Chamada de “Declaração de Brasília”, a carta prevê, para a área de meio ambiente, por exemplo, um compromisso com as metas de redução das emissões de carbono definidas a partir do Acordo de Paris, tema que está na centralidade da crise ambiental que circunda o governo Bolsonaro. Antes mesmo de tomar posse, o então presidente eleito deu diferentes declarações críticas ao tratado. Em dezembro de 2018, por exemplo, ao falar sobre o tema, Bolsonaro afirmou que “a política ambiental não pode atrapalhar o desenvolvimento do país”.

O Acordo de Paris foi firmado em 2015 e definiu metas para que os signatários mantenham o aquecimento global abaixo de 2 ºC. Até o ano de 2017, o texto foi ratificado por 147 países. Entre idas e vindas, o presidente brasileiro defendeu uma flexibilização das normas do documento e, após uma crise na relação com a França, afirmou, em junho deste ano, que o Brasil continuaria no Acordo de Paris, pressionado pela iminência de quebra de acordos comerciais.

A relação do clã Bolsonaro com o tema, no entanto, segue conflituosa. Entre outras coisas, os três filhos do presidente fazem recorrentes menções críticas em tom de deboche ao debate sobre o aquecimento global. Em manifestação feita via Twitter, Flávio Bolsonaro já chegou a se referir ao tema como “farsa”.

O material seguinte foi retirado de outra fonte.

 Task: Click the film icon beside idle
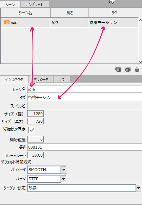pyautogui.click(x=7, y=22)
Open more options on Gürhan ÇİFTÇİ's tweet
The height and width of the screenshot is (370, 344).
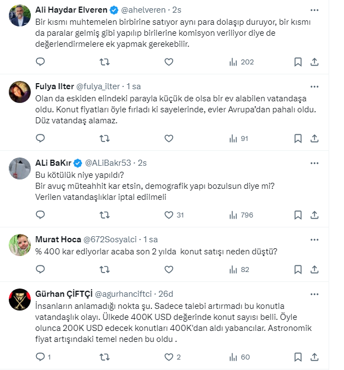[314, 293]
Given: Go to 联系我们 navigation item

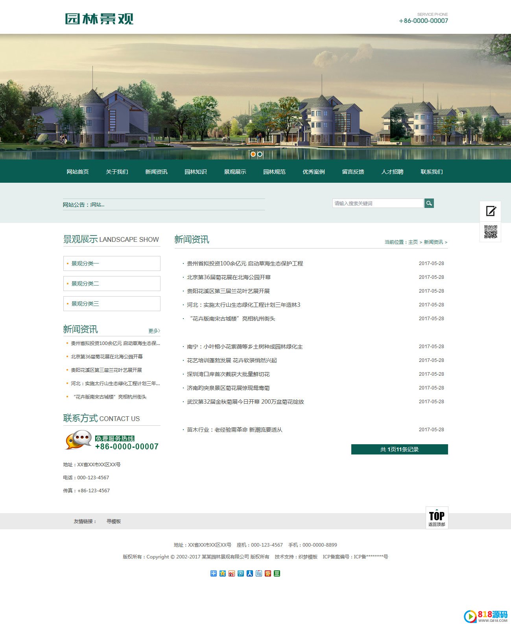Looking at the screenshot, I should pos(432,172).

O Brasil figura em 6º lugar no ranking mundial dos maiores poluidores, sem considerar os países da União Europeia. Os dados são da 7ª edição do Sistema de Estimativas de Emissões de Gases de Efeito Estufa (SEEG), divulgado pelo Observatório do Clima este mês. Em 2018, após dois anos de queda, o índice de emissões subiu 0,3%.

“Eu avalio que o Brasil assina a declaração com esses compromissos mais pra poder enganar e por pressão do ponto de vista comercial no âmbito internacional. Todas as medidas que vêm sendo adotadas na política ambiental no país vão ao contrário do atendimento às metas assumidas no Acordo de Paris”, afirma o coordenador da Frente Parlamentar Ambientalista, deputado Nilto Tatto (PT-SP).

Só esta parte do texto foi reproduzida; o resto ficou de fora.